Admit it. All of you who have worked in law firms have met one.
The partner you want to avoid in the lift. Perhaps she’s the one with the really (really) bad temper. The table thumper. Maybe he’s the one who makes trainees cry. Is it the one who seems to have avoided any sort of diversity training at all?
Lots of law firms have at least one of these stereotypes. Hell, maybe you’re one yourself!
What I’m investigating today is bad partner behaviour. I don’t think the behaviour really needs much in the way of explanation beyond that in the paragraph above – let’s just define it as behaviour which is inconsistent with the firm’s values and which most people would view as unacceptable.
But this isn’t unique. This behaviour happens in corporate life too, and the public sector, so why focus on law firm partners?
I believe there are a number of factors that make this type of behaviour harder to stamp out in law firms than in other organisations, and that’s what I’d like to explore.
Firstly, as I’ve discussed before, cultural change can be particularly hard in law firms, and many of the reasons why organisational change is difficult apply equally to changing individual behaviour. However, when it comes to large scale change, it maybe that to effect change firms dedicate resources and engage particular external expertise if they don’t have it in-house – This type of focus is unlikely to be applied to changing the sorts of behaviour we are looking at here.
But perhaps linking this type of behaviour with culture change is too abstract. Maybe it’s just a simple people management issue? Call in the HR team?
Alas, this is often not as straight forward as it is in a corporate environment. Firstly, the partnership structure of the majority of law firms means that the problem partner is likely to be an owner of the business, and as a result have a certain amount of weight (actual and perceived) that comes with ownership. By contrast it’s unlikely at the moment that the HR Director will have equal status, although this may change in the years to come.
In practical terms this can mean firstly that junior lawyers and support staff might be less likely to report the unacceptable behaviour. Secondly, it may mean that the HR team are not as empowered as their peers in corporate environments. One structural observation I’ve made in larger firms is that often the HR Director is a relatively senior professional, brought in to advise on strategic issues (such as talent management), but that they are supported by a relatively junior team on the operational side of matters. Thus the HR personnel at the “sharp end” of behaviour complaints can often be outgunned by the partner in question.
So if the HR department has challenges, how about peer group management? Surely the partnership as a whole will quickly identify and deal with the problem behaviour?
Maybe, maybe not.
It certainly depends on the firm (which circles back to the earlier link to the firm’s culture), but in my experience this is something that partners find very difficult. Perhaps again the partnership structure and the idea of relative equality among the equity partners plays a part, but I suspect more likely it’s that a large proportion simply prefer to avoid the conflict and hassle associated with peer-group people management, and critically that they haven’t been given the skills and tools needed to do the job effectively.
Given that exiting a partner does typically remain more complex than removing an employee (particularly if the law firm want to avoid any subsequent legal action and bad publicity), the last factor should not be underestimated.
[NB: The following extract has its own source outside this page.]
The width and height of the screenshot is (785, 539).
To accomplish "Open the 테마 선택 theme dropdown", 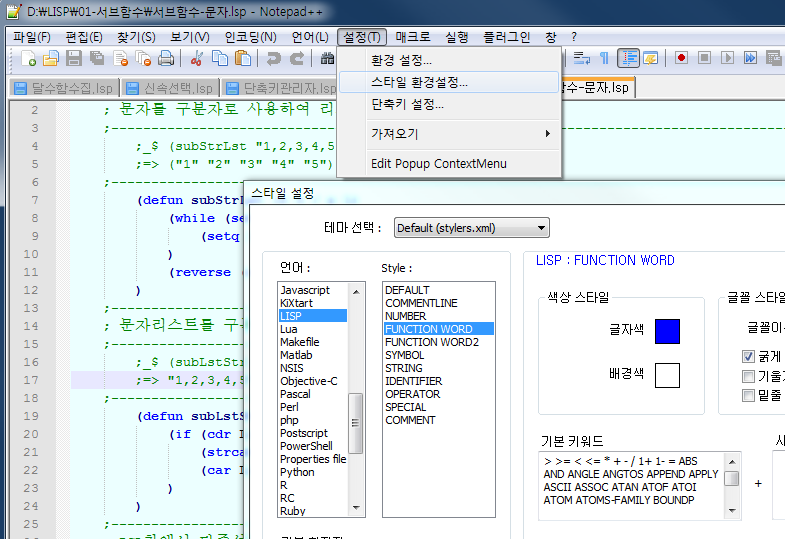I will [471, 228].
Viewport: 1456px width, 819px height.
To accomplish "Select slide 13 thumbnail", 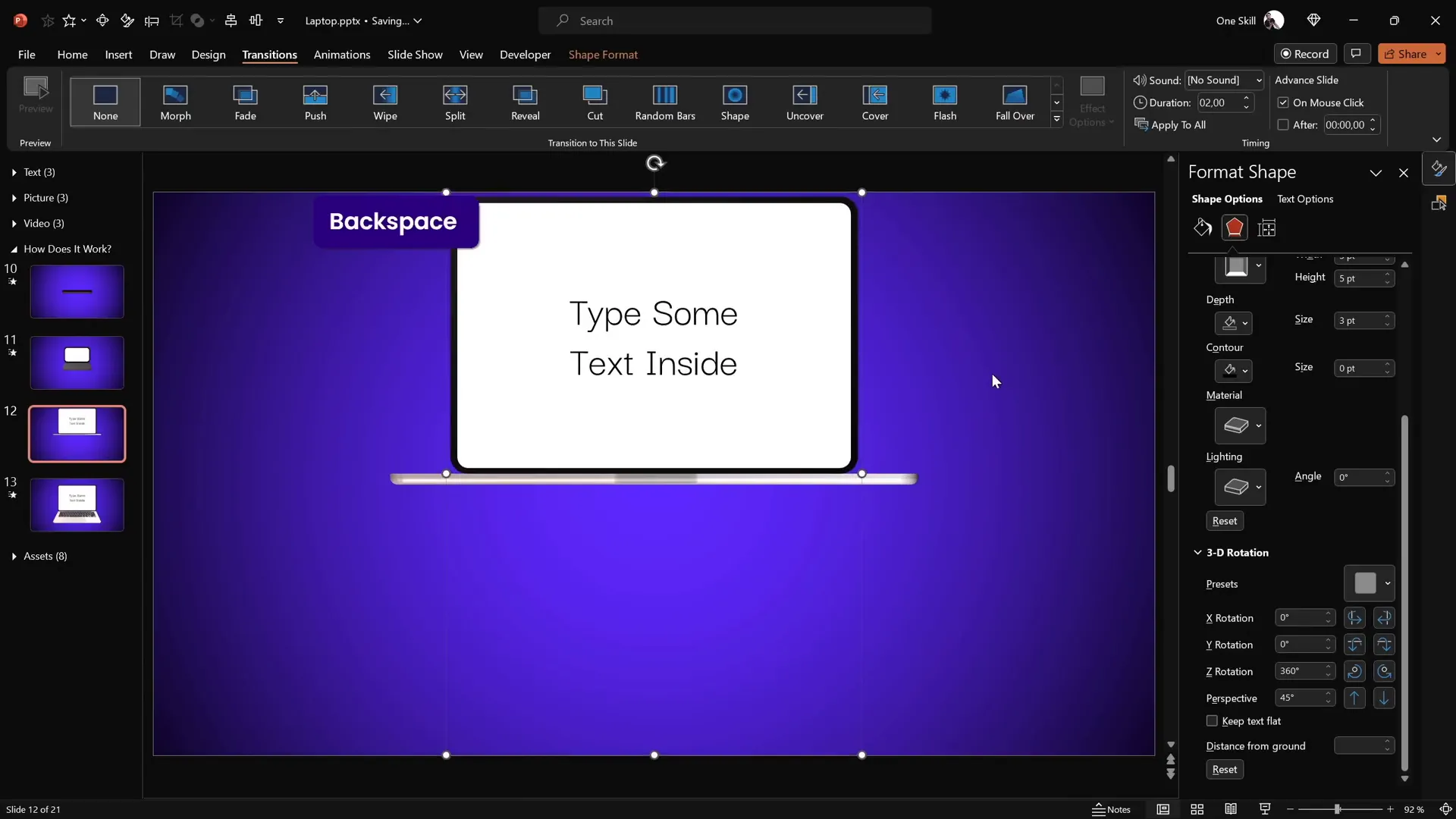I will pyautogui.click(x=76, y=504).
Law firm partners, even in the biggest firms, have often received a limited amount of management training, particularly when you consider that managing professionals is known to be among the most challenging categories of people management (good reads here are “When Professionals Have to Lead” by Delong Gabarro and Lees, and “Aligning the Stars” by Tierny and Lorsch).
The lack of training and reluctance to head into what might be a difficult conflict (another great read is “Difficult Conversations” by Patton, Stone and Heane) can be compounded by the fact that resolution may not be swift, and often partners get little credit for this type of non-chargeable activity, no matter how valuable it is to the long term health of the firm.
Finally, and perhaps most importantly, let’s not overlook the elephant in the room. Economics. In reality, the reason the unacceptable behaviour has carried on for so long is often that the perpetrator is a rainmaker. Huge billings = lots of power. While this may seem cynical, it might be that the firm management are aware of the behaviour, and are prepared to tolerate it to realise the revenue stream from the partner in question. In other firms it may be less overt, and the problem simply manifests through the fact that the high billing partner just has a lot of power.
Plenty of reasons not to deal with the issue, but I think we all know that’s not the answer. Aside from all the direct consequences of this behaviour (potential claims, loss of productivity, morale damage etc), it maybe that the junior assistant who walks out of the door, is the managing partner of the future.